38 Responses to Via Ferrata Fundraiser for Alard Hufner

  1. Derek Marshall Sep 3, 2013 at 7:30 pm #

    Eish! Its freaking hectic

  2. Ebert Sep 3, 2013 at 8:40 pm #

    Alard you did what you though was right and I hope you still believe it is. I am sorry for the outcome.

    To the people that apposed you, I hope you enjoy the future cable car and the funerals of the people that failed at traversing. I’ll make sure that you informed each time someone fails.

    Ebert Nel
    Trolling for awareness

  3. Ian Sep 3, 2013 at 9:07 pm #

    Ebert you really don’t make any sense at all !! He he

  4. Robert Breyer Sep 3, 2013 at 9:24 pm #

    I am donating R1,000. Imagine if this happened to you.

  5. Mokganjetsi (Willem B) Sep 4, 2013 at 8:22 am #

    ……. and the only winner in the end is the lawyer 🙁

    sorry Alard, you got a hard deal for doing something with the best intentions. keep the psyche mister! respect for how you handled the whole affair.

  6. Ebert Sep 4, 2013 at 8:26 am #


    Alard is a superhero that tried to save lives and he got prosecuted for it.

    I’m saying, the next time someone dies on the mountain in this particular section, prosecute Ezemvelo KZN Wildlife(or the people that took Alard to court) for manslaughter (murder), as they are actively killing people on this section of the mountain in the future.

    This guy deserves your donations!

  7. Stijn Sep 4, 2013 at 9:00 am #

    Perhaps I’m falling for your trolling, but Ebert, the Via Ferrata did not introduce any additional safety to that particular section of the mountain. It opened up an entirely new route (if you ignore the existing trad route on Beacon Buttress).

    Now that it’s gone, experienced mountain folk and bumbling tourists alike will take the Chain Ladder path or Beacon Buttress gully to the top as they always have.

  8. Ebert Sep 4, 2013 at 9:48 am #

    Oh, so what you are saying is that nobody was going to use this land in anycase? Now that makes “a lot more sense”. This sounds like a classical case of, “my ladder is better than yours”


  9. Stijn Sep 4, 2013 at 9:57 am #

    Well ja, the only people that would be able to access the section of cliff that the Via Ferrata was built on are trad climbers. It was not an existing access route by any means.

  10. Graham Sep 4, 2013 at 10:06 am #

    I just wanted to say that I feel for Alard. His altruistic intentions really backfired here. Here is a man who wanted to create something for everyone to enjoy (what 4 year old gets to play in the vertical so safely?). Correct me if I’m wrong, but I don’t thing his intention was to save lives (were people falling here before this?).

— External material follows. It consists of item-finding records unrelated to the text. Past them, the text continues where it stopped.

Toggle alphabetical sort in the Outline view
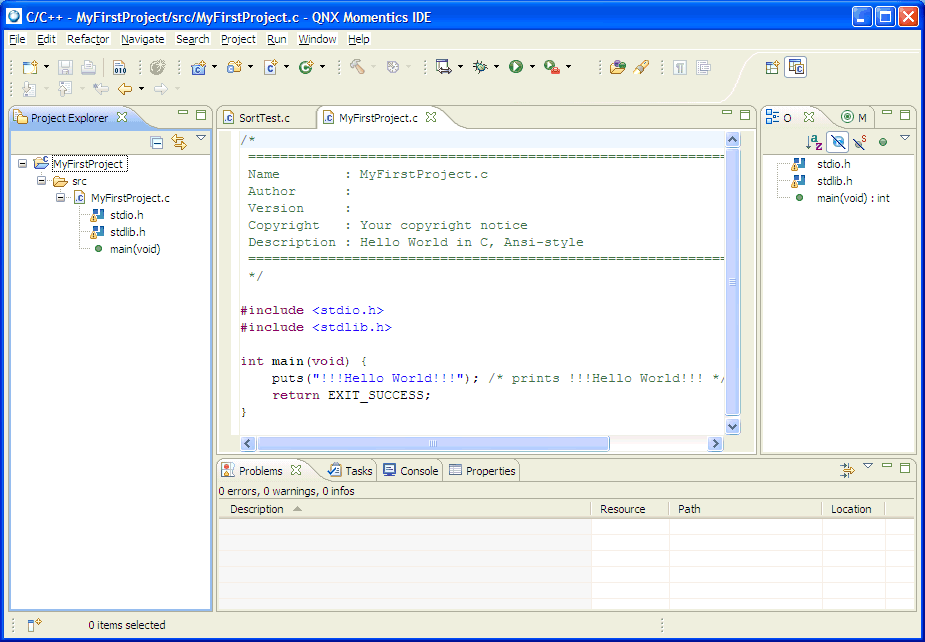925x642 pixels. pyautogui.click(x=812, y=142)
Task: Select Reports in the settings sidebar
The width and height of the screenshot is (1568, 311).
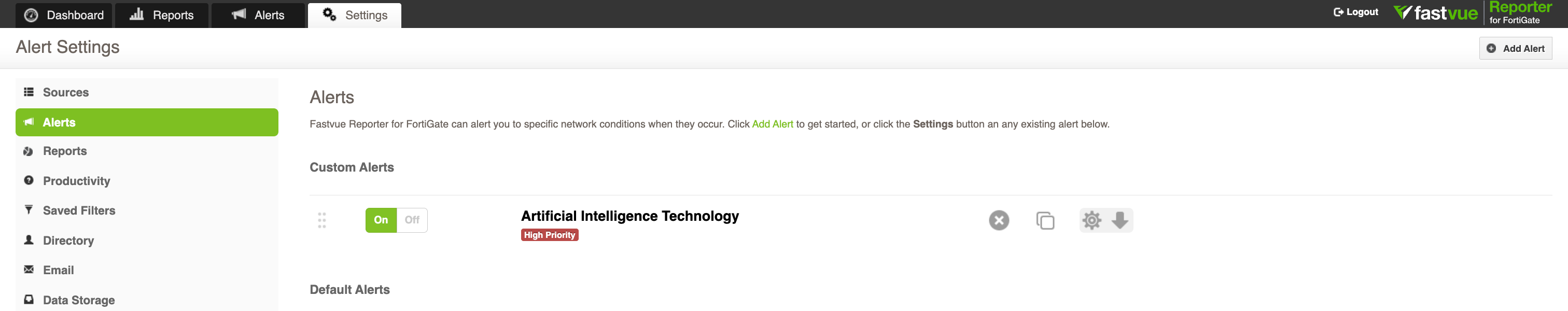Action: pyautogui.click(x=64, y=151)
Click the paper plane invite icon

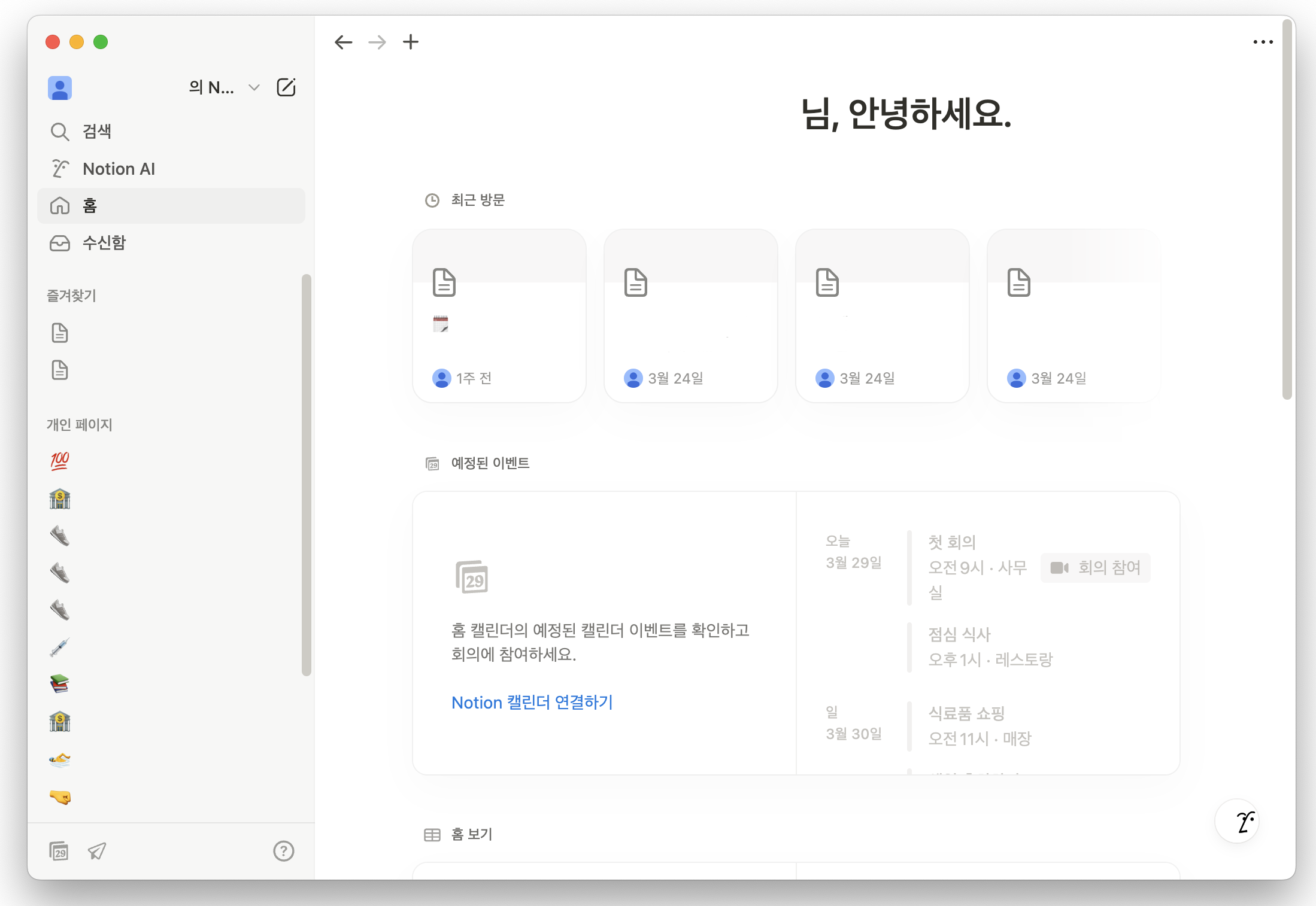pyautogui.click(x=97, y=850)
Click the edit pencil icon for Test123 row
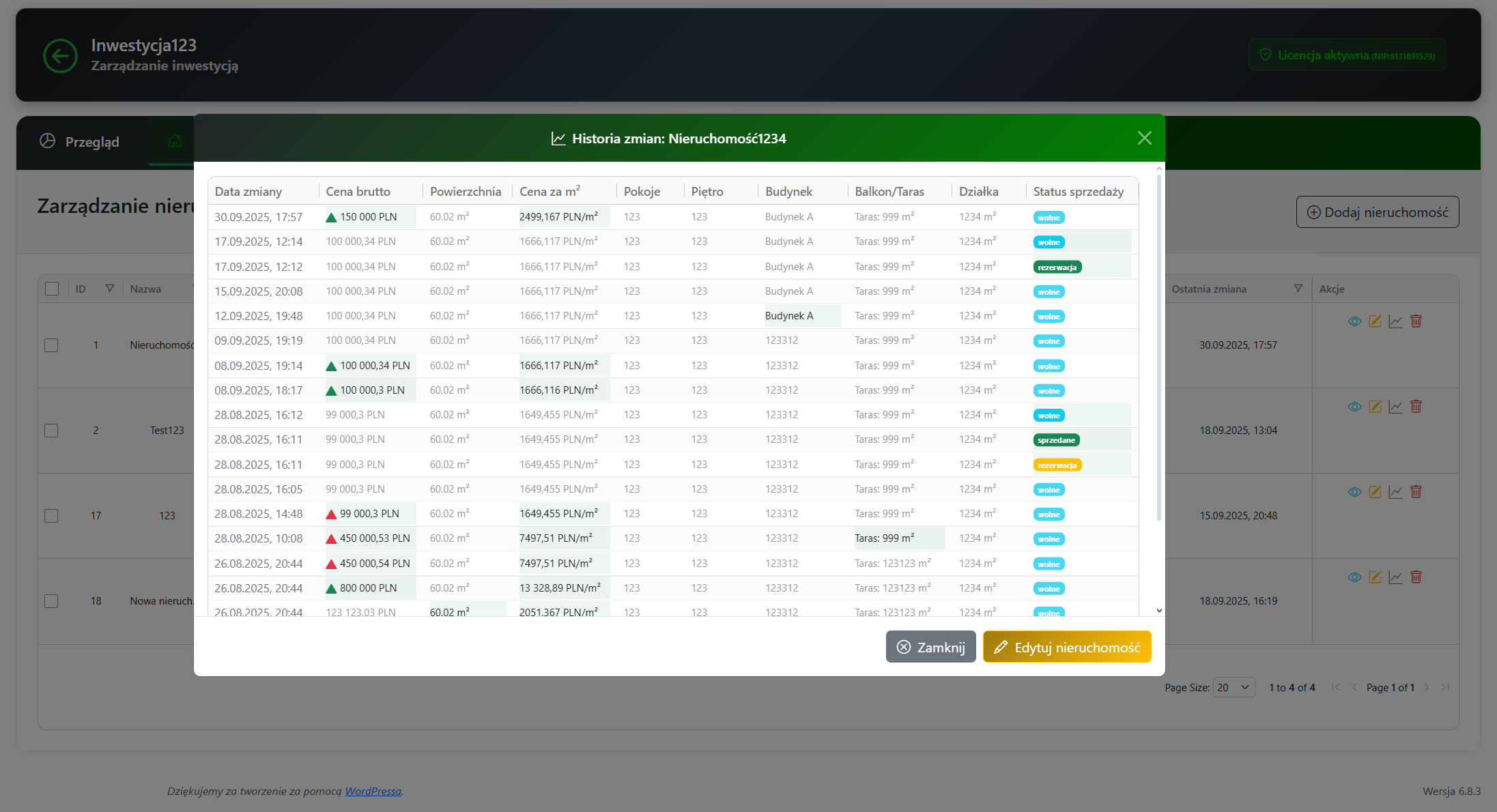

    A simple charting error has lead to this happening. 23 meters is a tiny margin for error.

    Alard, I’m sorry for what this has cost you. It has cost the climbing community so much more as I’m sure you will not be so eager to develop anything in the future. People, let’s not forget the amount of amazing things Alard has done, with our flag in his hand. Pioneering routes in Patagonia, opening huge multi-pitch routes in the ‘berg. Amazing climbs all over ‘boven, and generally being a great guy, and a face for all climbing in SA.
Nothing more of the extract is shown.